Darío Fritz
La imagen es tan dramática como poderosa. Más de un político calculador la hubiese soñado para sus aspiraciones presidenciales, siempre que la historia hubiese terminado con final jubiloso como le ocurrió a Donald Trump. La foto de Evan Vucci de un Trump de facciones victoriosas, marcado por hilos y manchas de sangre en el rostro, que alza el puño como si fuera líder de algún partido socialista en señal de pelea y de cuya boca salen palabras -luego se sabría por videos que fue fight - fight (luchemos)-, parece armada para una película de ficción sobre los triunfos de la libertad contra el enemigo terrorista que acostumbra Hollywood. Pero no, es real. En la escena, dos hombres y una mujer del servicio secreto intentan cubrirlo con sus cuerpos y la bandera estadounidense ondea por encima triunfante. Ha sido una perfección fotográfica -¿quién le quitará el World Press Photo de este año, aunque en las matanzas de Israel en Gaza abunde una fuerte competencia?-, que bien podría recorrer cada uno de los próximos mítines republicanos de los cuatro meses de campaña presidencial que restan. Ya ni necesitarán que él esté presente para convencer con sus dotes de comunicador televisivo, la foto lo dice todo. Si le faltaba convencer a latinos o afrodescendientes, allí está el detonante.
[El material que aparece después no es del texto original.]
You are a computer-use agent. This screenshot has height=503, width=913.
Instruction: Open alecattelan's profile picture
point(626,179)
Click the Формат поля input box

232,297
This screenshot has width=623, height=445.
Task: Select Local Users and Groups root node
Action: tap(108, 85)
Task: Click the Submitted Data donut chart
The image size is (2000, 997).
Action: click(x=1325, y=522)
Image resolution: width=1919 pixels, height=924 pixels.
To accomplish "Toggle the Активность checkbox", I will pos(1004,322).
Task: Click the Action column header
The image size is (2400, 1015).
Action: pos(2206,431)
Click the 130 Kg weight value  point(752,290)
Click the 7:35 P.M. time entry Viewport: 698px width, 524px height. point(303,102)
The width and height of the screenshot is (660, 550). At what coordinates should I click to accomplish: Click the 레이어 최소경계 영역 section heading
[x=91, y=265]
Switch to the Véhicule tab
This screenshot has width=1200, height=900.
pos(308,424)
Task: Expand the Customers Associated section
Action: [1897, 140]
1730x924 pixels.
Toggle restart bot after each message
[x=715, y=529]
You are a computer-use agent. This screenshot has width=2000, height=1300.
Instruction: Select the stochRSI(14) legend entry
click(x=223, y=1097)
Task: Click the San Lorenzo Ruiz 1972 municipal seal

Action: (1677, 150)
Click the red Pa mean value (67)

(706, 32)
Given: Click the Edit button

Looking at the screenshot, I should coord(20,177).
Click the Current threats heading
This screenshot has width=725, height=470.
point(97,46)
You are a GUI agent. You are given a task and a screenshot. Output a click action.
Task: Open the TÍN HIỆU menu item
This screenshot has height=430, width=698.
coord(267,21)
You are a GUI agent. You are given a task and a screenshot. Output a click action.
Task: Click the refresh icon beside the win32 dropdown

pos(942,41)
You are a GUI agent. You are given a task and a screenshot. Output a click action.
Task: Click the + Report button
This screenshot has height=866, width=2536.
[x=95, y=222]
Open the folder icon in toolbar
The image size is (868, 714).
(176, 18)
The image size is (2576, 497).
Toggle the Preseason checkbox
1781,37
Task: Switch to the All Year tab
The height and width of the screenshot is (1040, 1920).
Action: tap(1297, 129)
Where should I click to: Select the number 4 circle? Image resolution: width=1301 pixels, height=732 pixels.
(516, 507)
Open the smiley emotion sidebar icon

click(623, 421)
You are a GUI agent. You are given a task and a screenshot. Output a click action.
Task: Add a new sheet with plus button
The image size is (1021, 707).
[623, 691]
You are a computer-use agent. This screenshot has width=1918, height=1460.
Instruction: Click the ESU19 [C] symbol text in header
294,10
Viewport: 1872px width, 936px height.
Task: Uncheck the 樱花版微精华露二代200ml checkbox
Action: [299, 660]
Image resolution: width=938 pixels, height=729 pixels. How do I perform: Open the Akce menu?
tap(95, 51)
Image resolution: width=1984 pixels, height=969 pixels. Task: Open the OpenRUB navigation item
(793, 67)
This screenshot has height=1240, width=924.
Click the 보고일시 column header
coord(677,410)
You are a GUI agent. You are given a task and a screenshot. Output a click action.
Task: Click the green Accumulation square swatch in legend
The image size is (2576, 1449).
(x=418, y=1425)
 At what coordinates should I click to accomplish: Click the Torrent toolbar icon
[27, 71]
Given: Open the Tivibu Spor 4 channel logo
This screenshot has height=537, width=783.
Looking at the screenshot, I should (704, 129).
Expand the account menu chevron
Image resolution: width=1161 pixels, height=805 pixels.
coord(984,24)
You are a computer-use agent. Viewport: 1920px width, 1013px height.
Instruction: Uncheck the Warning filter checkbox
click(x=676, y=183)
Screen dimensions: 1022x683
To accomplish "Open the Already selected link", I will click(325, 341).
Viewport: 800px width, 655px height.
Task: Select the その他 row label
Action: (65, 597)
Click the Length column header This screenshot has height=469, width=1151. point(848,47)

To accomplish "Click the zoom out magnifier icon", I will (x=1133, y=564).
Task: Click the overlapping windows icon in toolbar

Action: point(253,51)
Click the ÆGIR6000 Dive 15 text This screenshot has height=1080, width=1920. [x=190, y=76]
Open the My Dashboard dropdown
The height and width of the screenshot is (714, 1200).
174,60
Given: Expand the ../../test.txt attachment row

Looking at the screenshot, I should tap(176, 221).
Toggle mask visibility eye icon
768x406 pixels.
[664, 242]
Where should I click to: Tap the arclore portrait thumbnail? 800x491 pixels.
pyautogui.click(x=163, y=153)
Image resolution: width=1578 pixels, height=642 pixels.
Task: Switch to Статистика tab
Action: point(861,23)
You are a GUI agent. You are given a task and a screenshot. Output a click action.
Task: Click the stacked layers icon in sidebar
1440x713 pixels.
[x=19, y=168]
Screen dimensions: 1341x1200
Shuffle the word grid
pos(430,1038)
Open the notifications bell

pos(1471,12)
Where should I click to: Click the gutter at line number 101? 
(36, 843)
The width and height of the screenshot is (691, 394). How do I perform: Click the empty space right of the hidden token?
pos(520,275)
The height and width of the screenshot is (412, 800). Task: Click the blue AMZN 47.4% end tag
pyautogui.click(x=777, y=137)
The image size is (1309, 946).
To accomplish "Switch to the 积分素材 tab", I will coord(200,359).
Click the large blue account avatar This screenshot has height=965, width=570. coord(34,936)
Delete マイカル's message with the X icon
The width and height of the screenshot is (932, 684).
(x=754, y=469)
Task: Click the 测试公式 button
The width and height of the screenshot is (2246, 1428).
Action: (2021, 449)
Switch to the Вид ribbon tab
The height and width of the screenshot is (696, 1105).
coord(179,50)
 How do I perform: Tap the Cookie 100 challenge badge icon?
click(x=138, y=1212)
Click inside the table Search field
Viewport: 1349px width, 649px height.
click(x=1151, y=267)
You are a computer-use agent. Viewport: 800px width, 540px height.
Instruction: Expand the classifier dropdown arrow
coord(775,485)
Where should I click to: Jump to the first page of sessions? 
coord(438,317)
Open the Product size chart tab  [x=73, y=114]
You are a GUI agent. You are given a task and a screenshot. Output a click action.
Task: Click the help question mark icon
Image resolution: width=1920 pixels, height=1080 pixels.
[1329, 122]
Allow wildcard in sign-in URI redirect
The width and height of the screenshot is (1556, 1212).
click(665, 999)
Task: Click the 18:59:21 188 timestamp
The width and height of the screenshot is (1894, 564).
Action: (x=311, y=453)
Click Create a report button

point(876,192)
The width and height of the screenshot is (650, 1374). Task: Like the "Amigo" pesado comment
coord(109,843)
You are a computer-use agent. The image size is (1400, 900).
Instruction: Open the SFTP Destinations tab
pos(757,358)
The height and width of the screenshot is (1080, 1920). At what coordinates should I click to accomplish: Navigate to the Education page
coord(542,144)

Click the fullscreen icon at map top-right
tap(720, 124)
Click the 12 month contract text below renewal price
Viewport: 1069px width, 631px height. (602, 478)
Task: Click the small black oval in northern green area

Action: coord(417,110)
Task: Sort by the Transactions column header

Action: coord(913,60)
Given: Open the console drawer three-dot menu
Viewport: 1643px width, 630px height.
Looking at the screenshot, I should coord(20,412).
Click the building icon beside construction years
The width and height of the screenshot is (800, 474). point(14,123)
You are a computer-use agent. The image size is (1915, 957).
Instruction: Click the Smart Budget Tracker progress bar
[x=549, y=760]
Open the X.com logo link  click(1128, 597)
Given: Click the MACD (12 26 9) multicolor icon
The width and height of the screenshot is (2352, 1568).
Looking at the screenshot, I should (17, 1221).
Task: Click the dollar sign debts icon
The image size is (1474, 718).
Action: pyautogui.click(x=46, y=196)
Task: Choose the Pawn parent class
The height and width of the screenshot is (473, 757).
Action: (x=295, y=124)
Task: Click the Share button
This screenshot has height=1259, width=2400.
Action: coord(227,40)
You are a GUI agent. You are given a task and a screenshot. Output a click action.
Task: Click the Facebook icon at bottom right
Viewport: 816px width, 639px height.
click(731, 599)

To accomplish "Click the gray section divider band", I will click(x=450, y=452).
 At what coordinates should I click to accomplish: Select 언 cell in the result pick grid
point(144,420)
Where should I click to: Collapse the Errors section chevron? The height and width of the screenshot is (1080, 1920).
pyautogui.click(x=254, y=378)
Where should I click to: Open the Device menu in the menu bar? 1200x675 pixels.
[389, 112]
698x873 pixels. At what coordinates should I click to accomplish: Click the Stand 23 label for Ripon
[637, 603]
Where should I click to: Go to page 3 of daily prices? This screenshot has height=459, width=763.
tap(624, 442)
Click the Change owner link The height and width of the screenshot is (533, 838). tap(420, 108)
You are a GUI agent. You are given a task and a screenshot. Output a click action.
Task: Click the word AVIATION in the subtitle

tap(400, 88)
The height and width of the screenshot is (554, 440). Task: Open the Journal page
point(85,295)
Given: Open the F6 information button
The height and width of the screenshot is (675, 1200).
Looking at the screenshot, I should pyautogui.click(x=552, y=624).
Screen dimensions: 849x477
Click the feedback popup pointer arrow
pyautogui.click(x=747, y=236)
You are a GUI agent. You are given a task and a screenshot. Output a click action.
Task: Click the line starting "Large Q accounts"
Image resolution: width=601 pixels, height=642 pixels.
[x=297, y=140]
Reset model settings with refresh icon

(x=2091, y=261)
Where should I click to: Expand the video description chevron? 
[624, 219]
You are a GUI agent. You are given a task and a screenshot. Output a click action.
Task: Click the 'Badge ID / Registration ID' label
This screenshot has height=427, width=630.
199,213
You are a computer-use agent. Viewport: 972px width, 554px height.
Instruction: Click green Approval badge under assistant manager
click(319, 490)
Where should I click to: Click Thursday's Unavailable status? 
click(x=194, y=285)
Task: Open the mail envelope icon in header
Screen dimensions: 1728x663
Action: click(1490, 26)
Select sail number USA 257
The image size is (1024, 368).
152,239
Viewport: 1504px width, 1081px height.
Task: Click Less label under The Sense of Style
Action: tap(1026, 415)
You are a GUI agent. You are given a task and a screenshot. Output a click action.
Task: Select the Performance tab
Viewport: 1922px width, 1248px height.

Salvado por la Divina Providencia, como muchos creen entre los republicanos, con esto ¿para qué preocuparse de la justicia terrenal que lo ha sentado a revisar la apropiación de documentos, sobornar a una actriz porno o interferir en las elecciones que perdió en 2020? Hasta las balas lo esquivan y puede levantarse de la tarima intocable casi diciendo como el profeta bíblico “síganme”. Si las grietas en su memoria ya pusieron a Joe Biden a jugar en desventaja, y su tozudez en mantenerse como candidato la acrecienta, con el frustrado atentado del sábado pasado en Bluter, Pennsylvania, no será tan complejo para Trump inclinar las fichas, ya de por sí ventajosas, reforzado por la aureola de víctima entre el electorado. Tan electrizante, convulsionante y categórico ha sido el atentado, mientras los videos giran por el mundo y sobre todo fotos como las de Vucci, Brendan McDermid (él parado ya caminando ensangrentado y alzando el brazo) o Doug Mills (la bala pasa junto a la cabeza del magnate), que cuarenta y ocho horas después, cuando se presentó en Milwaukee para recibir la nominación republicana y presentar a su compañero de fórmula presidencial, no necesitó hablar. Otros lo hicieron por él. Solo tuvo que mover a gusto la cabeza ante sus seguidores y fotógrafos para dejar ver un sugerente y estrambótico apósito blanco en la oreja derecha lastimada. Ningún publicista hubiese necesitado más que eso.
Si esos minutos del atentado fallido en Bluter impactan tanto como aquella imagen de Ronald Reagan protegido por sus guardaespaldas tras el atentado en Washington, John Kennedy herido de muerte sobre la limusina en Dallas, el gesto de dolor de Bolsonaro apuñalado en un mitin, la pistola que apunta a Cristina Kirchner y se atora, o el primer ministro eslovaco arrastrado por dos hombres tras recibir cinco tiros en mayo pasado, el chico que disparó desde un tejado vino a instalar en los escasos segundos de los ocho balazos lanzados sobre el candidato, la perplejidad para el futuro cercano -a partir de enero- de un mundo de trumpistas convencidos y envalentonados de otras latitudes, queriéndonos tomar por asalto. El balazo que captó Mills, surcando el aire a milímetros de la cabeza del expresidente, igual que los siete restantes, tiene un destino cierto y certero para otros, imposible de esquivar.